Mechanism of cardiac inotropy by phenamil, and epithelial sodium channel blocker.

1996 
Phenamil, an amiloride derivative, is a potent inhibitor of epithelial type sodium channels and a relaxant of smooth muscle. In canine cardiac ventricular trabeculae, which do not express epithelial type sodium channels, phenamil produces positive inotropy and prolongs twitch duration. Sarcoplasmic reticulum does not appear to be essential for phenamil-induced inotropy, because cyclopiazonic acid and ryanodine do not abolish this effect. Furthermore, in tissues made to contract biphasically with 90 to 98% substitution of calcium with strontium, phenamil enhanced the second phase of the contraction which is transsarcolemmal-calcium dependent. Phenamil did not alkalinize or acidify the cytosol (measured with 29,79-bis(carboxyethyl)-5,6-carboxyfluorescein, BCECF) during the induction of positive inotropy, therefore the sodium-hydrogen exchange is not affected.

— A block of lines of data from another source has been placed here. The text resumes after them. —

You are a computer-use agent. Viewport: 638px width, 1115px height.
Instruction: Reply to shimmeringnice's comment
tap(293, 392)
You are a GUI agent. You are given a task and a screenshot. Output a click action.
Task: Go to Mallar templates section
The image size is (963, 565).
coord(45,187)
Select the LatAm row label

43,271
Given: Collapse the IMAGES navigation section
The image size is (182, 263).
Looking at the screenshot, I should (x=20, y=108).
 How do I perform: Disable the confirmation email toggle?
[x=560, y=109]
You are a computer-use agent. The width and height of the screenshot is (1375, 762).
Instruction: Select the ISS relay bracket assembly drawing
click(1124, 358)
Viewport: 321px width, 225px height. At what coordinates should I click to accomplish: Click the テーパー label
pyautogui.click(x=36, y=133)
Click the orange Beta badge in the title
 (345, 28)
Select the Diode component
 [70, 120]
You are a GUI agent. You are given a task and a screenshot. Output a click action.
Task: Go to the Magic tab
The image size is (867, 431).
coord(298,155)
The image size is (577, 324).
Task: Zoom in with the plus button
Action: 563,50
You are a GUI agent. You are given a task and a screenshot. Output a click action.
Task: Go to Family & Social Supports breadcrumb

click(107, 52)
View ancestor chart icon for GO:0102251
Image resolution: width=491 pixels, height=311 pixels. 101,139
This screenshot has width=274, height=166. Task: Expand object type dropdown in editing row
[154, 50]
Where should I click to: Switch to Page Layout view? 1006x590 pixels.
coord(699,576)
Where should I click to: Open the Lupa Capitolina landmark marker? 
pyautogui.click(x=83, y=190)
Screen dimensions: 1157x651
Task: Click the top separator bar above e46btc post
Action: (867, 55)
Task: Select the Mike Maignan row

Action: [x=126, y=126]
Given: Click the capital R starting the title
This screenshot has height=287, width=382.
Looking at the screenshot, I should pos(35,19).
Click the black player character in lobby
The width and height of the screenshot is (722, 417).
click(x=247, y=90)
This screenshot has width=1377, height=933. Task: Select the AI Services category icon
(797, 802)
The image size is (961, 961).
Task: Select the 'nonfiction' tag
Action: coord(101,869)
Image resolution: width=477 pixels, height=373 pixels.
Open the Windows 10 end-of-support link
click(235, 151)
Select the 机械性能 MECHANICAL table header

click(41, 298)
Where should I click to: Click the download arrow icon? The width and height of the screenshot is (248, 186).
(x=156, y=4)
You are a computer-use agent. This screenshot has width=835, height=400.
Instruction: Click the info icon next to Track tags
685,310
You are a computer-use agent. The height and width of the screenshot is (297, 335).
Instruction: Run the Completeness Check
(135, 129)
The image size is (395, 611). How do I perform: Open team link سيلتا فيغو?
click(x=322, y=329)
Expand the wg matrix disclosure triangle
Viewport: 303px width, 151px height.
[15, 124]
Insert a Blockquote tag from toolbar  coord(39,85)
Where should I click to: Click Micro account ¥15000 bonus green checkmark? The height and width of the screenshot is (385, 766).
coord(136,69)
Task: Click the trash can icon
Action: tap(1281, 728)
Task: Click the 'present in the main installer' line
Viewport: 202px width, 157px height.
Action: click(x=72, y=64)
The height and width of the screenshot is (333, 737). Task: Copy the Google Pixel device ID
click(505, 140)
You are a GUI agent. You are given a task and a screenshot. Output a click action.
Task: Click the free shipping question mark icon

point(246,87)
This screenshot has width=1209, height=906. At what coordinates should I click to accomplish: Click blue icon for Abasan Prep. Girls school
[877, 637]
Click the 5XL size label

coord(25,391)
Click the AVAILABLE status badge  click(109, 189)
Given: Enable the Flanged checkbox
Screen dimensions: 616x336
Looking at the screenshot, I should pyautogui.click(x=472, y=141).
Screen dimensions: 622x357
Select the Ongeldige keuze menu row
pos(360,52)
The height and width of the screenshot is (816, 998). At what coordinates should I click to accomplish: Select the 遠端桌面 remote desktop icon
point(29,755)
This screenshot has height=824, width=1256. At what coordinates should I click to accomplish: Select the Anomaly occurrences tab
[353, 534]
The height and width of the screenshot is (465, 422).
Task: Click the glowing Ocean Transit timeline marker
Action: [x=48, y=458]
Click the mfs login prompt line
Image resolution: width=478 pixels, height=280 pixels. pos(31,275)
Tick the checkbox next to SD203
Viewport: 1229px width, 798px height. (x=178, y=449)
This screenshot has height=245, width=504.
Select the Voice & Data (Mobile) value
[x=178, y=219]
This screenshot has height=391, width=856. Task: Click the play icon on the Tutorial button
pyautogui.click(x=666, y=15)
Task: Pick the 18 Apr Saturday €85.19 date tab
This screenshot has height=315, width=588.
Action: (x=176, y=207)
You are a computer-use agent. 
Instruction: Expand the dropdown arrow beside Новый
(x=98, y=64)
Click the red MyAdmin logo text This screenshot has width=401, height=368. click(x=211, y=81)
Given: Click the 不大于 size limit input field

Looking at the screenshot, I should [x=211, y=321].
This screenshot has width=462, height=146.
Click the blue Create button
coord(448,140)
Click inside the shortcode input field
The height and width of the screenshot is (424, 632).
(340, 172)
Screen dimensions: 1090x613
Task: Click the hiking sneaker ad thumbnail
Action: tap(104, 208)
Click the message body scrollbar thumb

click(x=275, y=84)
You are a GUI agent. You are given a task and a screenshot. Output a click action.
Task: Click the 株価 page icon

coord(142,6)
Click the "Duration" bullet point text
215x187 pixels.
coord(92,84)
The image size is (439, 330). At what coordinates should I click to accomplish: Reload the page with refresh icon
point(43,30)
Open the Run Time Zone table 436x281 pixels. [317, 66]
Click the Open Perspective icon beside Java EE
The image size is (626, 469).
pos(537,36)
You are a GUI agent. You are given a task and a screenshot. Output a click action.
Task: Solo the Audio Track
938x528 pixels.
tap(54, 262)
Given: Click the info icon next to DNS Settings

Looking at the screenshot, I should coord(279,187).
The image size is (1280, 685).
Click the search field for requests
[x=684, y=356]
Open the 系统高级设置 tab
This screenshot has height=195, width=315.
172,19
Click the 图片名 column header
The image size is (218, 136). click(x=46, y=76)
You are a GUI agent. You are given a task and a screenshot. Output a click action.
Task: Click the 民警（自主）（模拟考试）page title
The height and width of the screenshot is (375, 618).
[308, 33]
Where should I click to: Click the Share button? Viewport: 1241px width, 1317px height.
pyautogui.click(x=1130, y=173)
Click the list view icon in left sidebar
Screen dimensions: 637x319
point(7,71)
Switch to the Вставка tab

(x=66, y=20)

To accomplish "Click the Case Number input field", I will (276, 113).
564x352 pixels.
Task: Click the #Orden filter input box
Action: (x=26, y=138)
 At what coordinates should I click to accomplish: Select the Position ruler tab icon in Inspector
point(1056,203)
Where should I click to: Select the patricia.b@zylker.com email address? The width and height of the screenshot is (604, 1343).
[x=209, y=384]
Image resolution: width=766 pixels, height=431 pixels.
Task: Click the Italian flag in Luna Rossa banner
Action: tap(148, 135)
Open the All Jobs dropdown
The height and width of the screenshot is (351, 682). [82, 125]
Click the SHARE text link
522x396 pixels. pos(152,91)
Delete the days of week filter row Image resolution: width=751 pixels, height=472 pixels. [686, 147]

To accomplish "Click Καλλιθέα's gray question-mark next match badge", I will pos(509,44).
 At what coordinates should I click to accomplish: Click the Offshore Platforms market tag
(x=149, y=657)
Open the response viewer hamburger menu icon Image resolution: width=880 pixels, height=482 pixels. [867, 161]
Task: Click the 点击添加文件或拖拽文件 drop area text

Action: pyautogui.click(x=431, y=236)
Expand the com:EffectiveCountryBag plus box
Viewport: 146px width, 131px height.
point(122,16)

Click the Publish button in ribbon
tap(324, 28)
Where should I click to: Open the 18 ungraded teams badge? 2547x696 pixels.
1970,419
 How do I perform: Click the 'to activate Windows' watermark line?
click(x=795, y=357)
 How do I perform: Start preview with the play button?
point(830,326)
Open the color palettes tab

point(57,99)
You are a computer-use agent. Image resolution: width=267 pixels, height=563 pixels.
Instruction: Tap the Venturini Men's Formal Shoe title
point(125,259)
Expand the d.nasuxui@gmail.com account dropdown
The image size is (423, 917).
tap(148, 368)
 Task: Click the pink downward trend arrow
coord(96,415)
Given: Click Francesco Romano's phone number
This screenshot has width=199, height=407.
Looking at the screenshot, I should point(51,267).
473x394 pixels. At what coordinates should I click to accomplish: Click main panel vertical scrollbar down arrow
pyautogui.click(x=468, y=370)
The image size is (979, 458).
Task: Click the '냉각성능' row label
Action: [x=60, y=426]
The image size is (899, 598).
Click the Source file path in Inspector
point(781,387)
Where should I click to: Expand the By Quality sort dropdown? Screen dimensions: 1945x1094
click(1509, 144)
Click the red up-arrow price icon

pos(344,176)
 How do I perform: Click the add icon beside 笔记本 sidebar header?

Sodium-calcium exchange, as assessed by twin rapid cooling contractures, was not inhibited by phenamil. Direct inhibition of this exchanger is therefore not necessary for the inotropic action of phenamil. Phenamil did not inhibit the sodium pump in smooth muscle. Unlike ouabagenin, it significantly prolonged the action potential duration at 90% repolarization. We have demonstrated recently that prolongation of cardiac action potential duration with phenamil is due to inhibition of the inwardly rectifying potassium current without any direct effect on cardiac calcium channels. The resulting delay in repolarization of the terminal part of the action potential reduces the driving force for the forward mode of sodium-calcium exchange. This indirectly reduces the activity of the sodium-calcium exchanger and slows the extrusion of calcium from the cell at the end of the action potential leading to a gradual development of positive inotropy.